WHAT THIS EXERCISE ASKS ->
1. In the music reviews, why does the writer say it is fine that Gilbert and Morris hardly speak while Sumner and Hook handle most of the interview?
2. Reproduce word for word the part of the music reviews running from "Bernard is quite" up to and including "80s andearly 90s.".
3. Extend the music reviews past their final sentence, keeping the same voice and subject.

Bernard is quite humorous, especially when he does not mean to be, as when he states laconically "I'm not really an extrovert" , which for most people familiar with JD or NO, the resounding reply would be a giant "DUH". There is also some odd interview footage referencing some of their videos, which in some cases were quite amusing (anyone remember their hair metal spoof? Not in the US, because the video couldn't get played). Gilbert and Morris are practically mutes with Sumner and Hook taking the bulk of the interview duties, and thats ok, as when they do speak there is not much animation or substantive point to their short contributions.
This is all and all a good buy or rental for whomever wants to wax nostalgic or wants to get familiar with one of the stalwart outfits of the 80s andearly 90s.
So, as opposed to simply reviewing an album, I will simply endorse Alexkid (nee Alexis Mauri) as someone to check out. While none of his albums to date have been without some slack materal, there is always enough strong cuts to merit investigation. Mr. Mauri has some nic credits on his resume as an engineer and producer (Sevara Nazarkhan, Ursula Rucker), but as a marquis guy, he puts together a sliky mix of the organic and the programmed with a studio wizards sense of control into an almost minimalist clubtronic exercise in goodness. His sound collects a less frenzied minimalism of Akufen (and no stutter edits) with the soulful house of a Ben Watt at times (just listen to Where for proof) and heads periodically into territory normally dominated by dudes like Nils Petter Moelvar and Bill Laswell on things like the title track from Mint. So he does not lack ambition, just sometimes his results lack fullness and seem half-baked. Sometimes skeletal beats sound too skeletal -- put some funky muscle on those bones.

STUDY MATERIAL ->
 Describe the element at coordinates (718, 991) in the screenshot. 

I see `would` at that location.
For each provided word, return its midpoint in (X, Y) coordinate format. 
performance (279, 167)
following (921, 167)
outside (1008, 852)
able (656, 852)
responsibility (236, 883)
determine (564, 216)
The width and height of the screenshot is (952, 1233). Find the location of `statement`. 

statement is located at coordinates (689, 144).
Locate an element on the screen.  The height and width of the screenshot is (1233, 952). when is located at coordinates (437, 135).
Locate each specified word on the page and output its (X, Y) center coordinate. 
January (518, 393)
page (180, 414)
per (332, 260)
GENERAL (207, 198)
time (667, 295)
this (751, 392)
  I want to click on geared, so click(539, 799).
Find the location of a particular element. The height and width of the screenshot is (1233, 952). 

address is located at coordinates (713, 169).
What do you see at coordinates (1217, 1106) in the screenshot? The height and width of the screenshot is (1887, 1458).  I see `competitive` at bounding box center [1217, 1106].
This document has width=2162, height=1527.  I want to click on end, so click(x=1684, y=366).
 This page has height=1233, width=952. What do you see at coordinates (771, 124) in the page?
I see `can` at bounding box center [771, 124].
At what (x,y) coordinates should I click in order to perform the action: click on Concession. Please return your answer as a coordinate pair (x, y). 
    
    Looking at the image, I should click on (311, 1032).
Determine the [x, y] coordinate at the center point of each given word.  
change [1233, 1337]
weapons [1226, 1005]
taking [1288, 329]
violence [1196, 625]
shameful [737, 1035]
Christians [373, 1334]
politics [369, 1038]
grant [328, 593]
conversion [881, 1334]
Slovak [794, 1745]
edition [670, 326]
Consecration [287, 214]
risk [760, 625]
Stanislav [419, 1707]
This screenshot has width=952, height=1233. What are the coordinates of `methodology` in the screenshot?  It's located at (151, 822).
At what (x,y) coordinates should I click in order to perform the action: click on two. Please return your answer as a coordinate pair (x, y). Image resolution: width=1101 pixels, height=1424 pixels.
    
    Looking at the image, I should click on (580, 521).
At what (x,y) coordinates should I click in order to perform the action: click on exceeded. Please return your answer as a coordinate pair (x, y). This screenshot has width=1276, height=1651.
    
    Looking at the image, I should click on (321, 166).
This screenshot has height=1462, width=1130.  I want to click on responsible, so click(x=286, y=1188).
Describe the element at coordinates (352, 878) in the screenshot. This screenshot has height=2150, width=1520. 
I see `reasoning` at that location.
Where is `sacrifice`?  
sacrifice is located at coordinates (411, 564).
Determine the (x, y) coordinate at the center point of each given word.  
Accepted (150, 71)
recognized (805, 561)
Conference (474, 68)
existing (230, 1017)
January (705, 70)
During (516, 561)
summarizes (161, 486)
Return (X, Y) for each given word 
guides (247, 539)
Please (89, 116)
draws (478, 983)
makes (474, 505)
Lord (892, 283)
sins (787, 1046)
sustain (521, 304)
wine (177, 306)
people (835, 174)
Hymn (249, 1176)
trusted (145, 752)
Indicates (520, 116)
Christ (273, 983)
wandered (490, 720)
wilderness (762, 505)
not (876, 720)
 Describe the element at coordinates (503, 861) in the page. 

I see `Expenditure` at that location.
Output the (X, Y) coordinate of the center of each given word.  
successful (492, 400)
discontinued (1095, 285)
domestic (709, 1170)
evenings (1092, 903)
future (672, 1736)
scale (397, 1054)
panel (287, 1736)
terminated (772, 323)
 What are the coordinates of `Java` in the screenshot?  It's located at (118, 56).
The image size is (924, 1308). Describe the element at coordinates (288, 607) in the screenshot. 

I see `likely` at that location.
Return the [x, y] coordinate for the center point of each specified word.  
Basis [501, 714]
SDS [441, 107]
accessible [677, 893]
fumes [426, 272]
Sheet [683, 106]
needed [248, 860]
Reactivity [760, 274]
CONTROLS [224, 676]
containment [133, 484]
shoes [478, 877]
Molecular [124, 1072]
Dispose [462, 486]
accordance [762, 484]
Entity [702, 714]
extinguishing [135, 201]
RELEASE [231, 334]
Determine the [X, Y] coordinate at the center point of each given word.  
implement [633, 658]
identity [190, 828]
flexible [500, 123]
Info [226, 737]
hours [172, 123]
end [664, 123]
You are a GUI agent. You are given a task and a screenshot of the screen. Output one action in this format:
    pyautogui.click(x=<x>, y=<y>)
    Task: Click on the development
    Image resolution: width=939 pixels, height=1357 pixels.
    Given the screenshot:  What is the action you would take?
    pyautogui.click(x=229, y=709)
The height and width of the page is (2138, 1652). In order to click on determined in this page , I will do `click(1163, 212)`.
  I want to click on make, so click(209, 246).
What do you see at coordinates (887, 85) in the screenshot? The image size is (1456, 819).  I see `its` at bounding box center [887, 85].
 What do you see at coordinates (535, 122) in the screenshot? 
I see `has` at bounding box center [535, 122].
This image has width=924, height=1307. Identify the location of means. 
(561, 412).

ANSWER SECTION ->
1. The writer says it is fine because when Gilbert and Morris do speak, their short contributions have little animation or substantive point.

2.
Bernard is quite humorous, especially when he does not mean to be, as when he states laconically "I'm not really an extrovert" , which for most people familiar with JD or NO, the resounding reply would be a giant "DUH". There is also some odd interview footage referencing some of their videos, which in some cases were quite amusing (anyone remember their hair metal spoof? Not in the US, because the video couldn't get played). Gilbert and Morris are practically mutes with Sumner and Hook taking the bulk of the interview duties, and thats ok, as when they do speak there is not much animation or substantive point to their short contributions.
This is all and all a good buy or rental for whomever wants to wax nostalgic or wants to get familiar with one of the stalwart outfits of the 80s andearly 90s.

3.
While he generally sticks to instrumentals, when he does veer into vocal territory (usually borrowed female voices) he hits more often than he misses, most notably on the dark and dubby Nightshade from his debut full length or the jumpy, bubbly Don't Hide It. Turn it Around Again could be something Seal would record, except this sounds better than anything Seal has done since his sophomore release, as is Love We Have.
Mick Karn
Three Part Species
2006 Sony Japan
After last years Love's Glove EP, Mick Karn returns with another full album, and yet another difficult attempt on my part at description. Having made his name in New Romantic elites Japan in the early 80s, Karn has since weaved a really zig-zagging path between the most sweetly accessible (playing with Kate Bush, Jakko Jacyzyk and Pete Townshend) and the radically left of center (the Polytown project with Terry Bozzio and David Torn, and several Mark Isham releases).
TPS continues where More Better Different left off, although less abrasive and a bit less satisfying at initial listen. I admittedly am partial to his CMP label years, where he merged the art-pop conventions of Japan with an ethno-fusion and electronic mix that seemed bursting with power and ambition.
The material he does now lacks the ensemble dynamic, but his command of electronic approaches lets him build various backdrops for his ideas, which still are anchored around inventive fretless bass, polyrhythmic beats, and layers of lush atmospherics, and peppered with exotica from as many corners of the globe as he can slip in (often with a decidely Maghrebi/Middle Eastern flavor, which given his birthplace of Cyprus is not that surprising). It's intelligent electronica-infused instrumental ear candy.
Some of this is certainly reminescent of work by Russell Mills circa Undark, as well as the Japan by another name project Rain Tree Crow, but it stands on its own quite well, and holds that way after repeated listens.